▶ [Document section]
Silver Lining
I love hanging around with my kids because they say so many things that don’t make sense. They sound of wise crazy poets.
Yesterday while walking with my daughter she looked up at the sky and said birds are so happy, but they have sun in their eyes all day. I thought about this and smiled and she smiled at me. We were on our way to dropoff a picture she made into a neighbor’s mailbox.
Not all birds have sun in their eyes all day of course, they fly beneath the clouds down here with us, but it reminded me of the common saying every cloud has a silver lining which I often hear applied to mean: “from every bad thing, there is some small, good thing”. This is not the meaning of the phrase, although it is the common usage.

▶ [Information supplied]
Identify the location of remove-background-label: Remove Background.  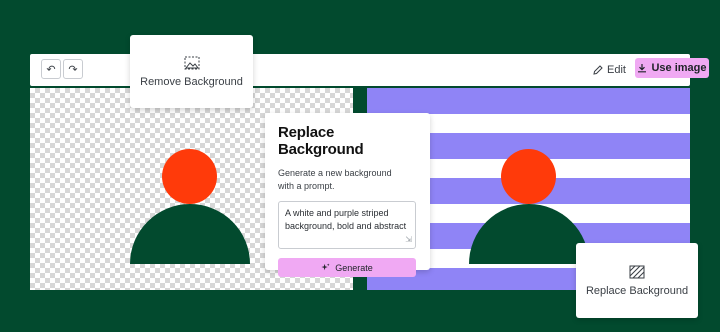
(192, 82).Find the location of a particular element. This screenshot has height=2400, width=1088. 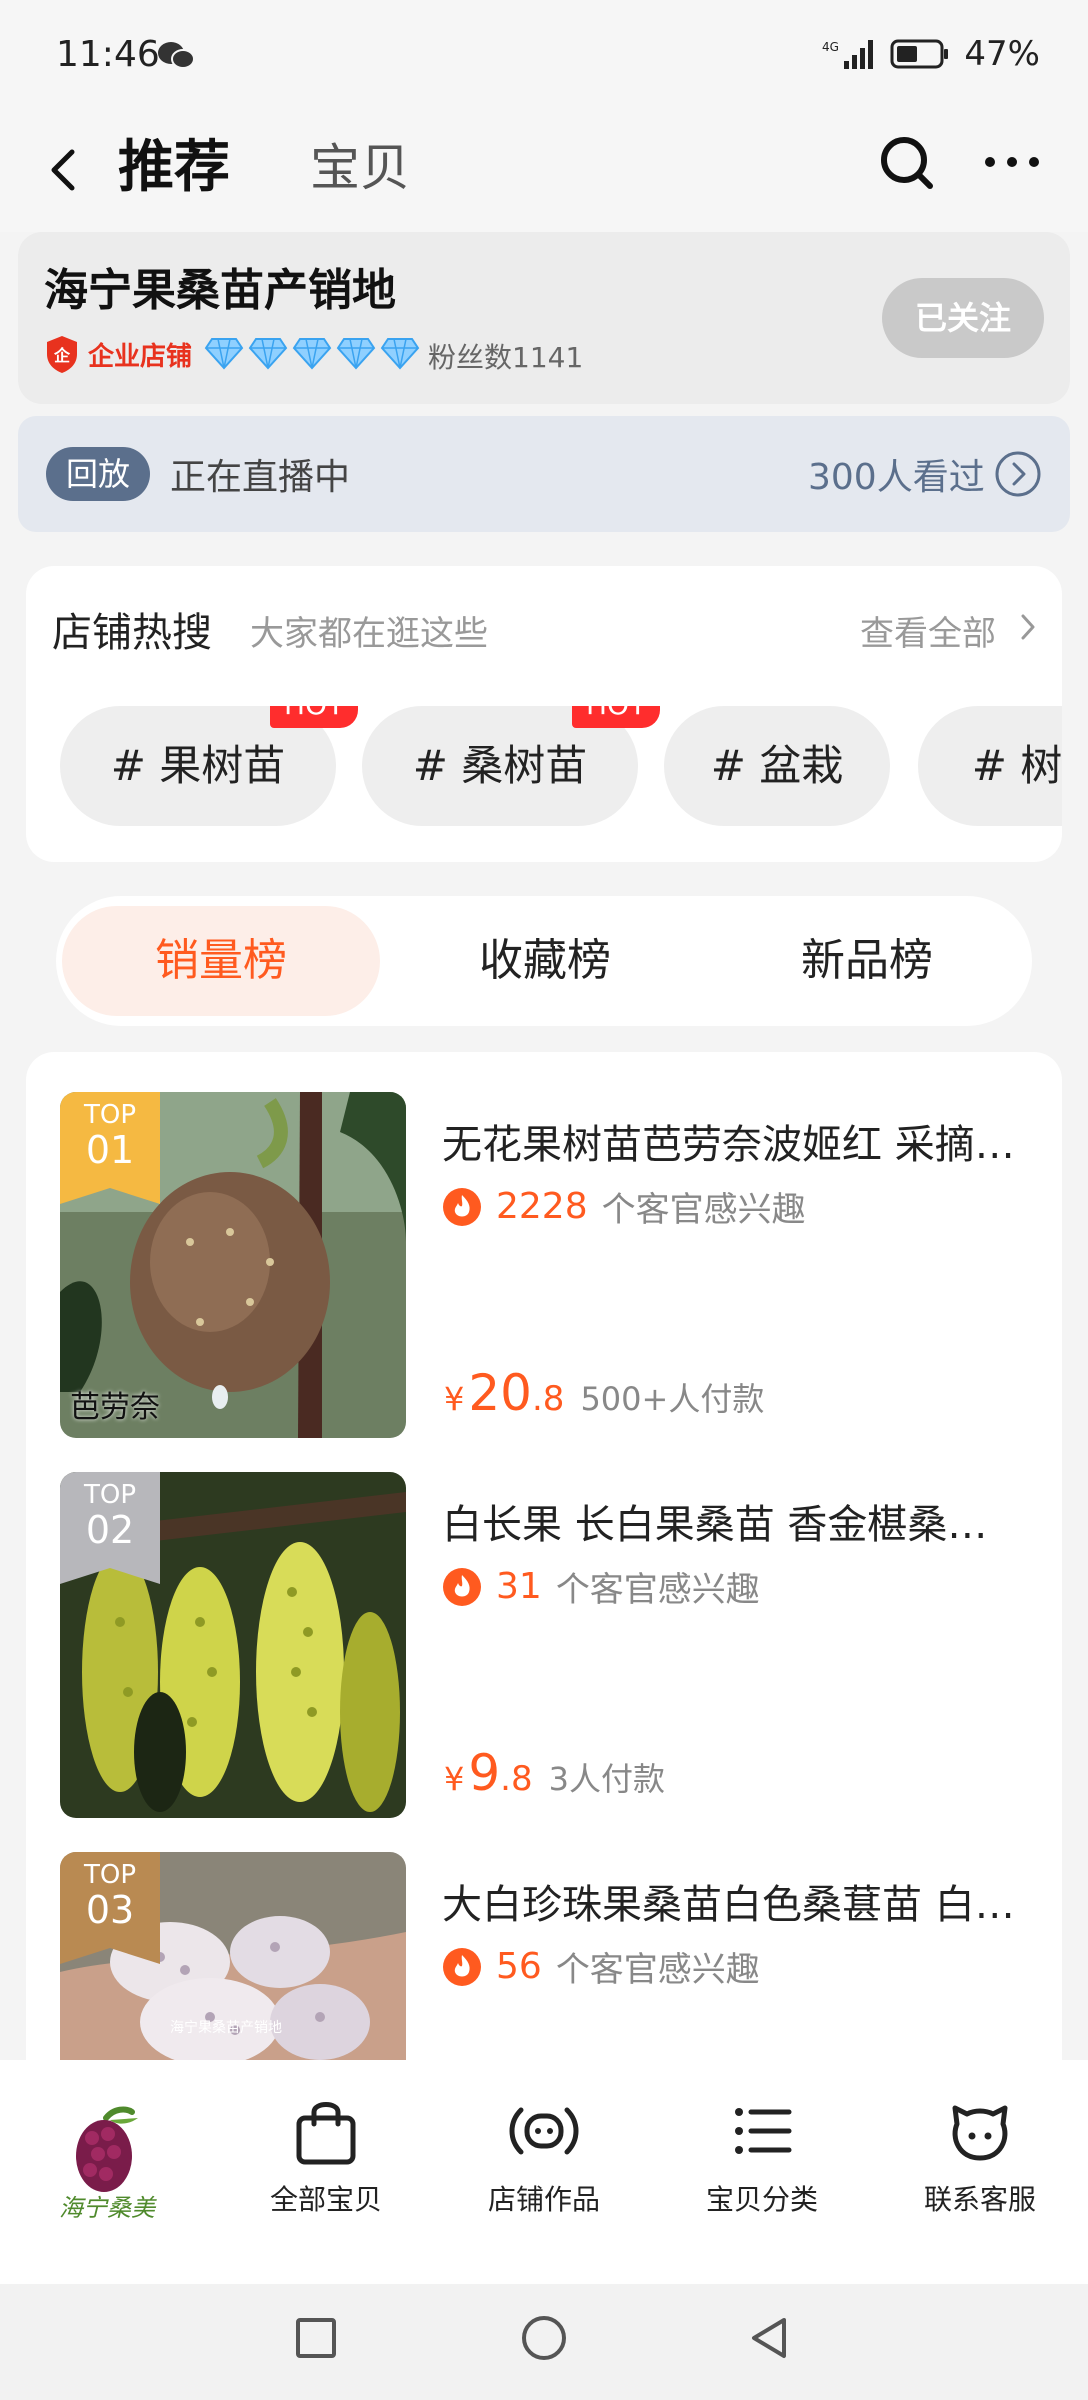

▶ [Prompt 1]
Print everything from "Yesterday while walking" down to "a neighbor’s mailbox." in the silver lining post above.
▶ [Prompt 2]
Give the first word of each sentence in the silver lining post, in order, skipping the title.

▶ [Answer 1]
Yesterday while walking with my daughter she looked up at the sky and said birds are so happy, but they have sun in their eyes all day. I thought about this and smiled and she smiled at me. We were on our way to dropoff a picture she made into a neighbor’s mailbox.

▶ [Answer 2]
I, They, Yesterday, I, We, Not, This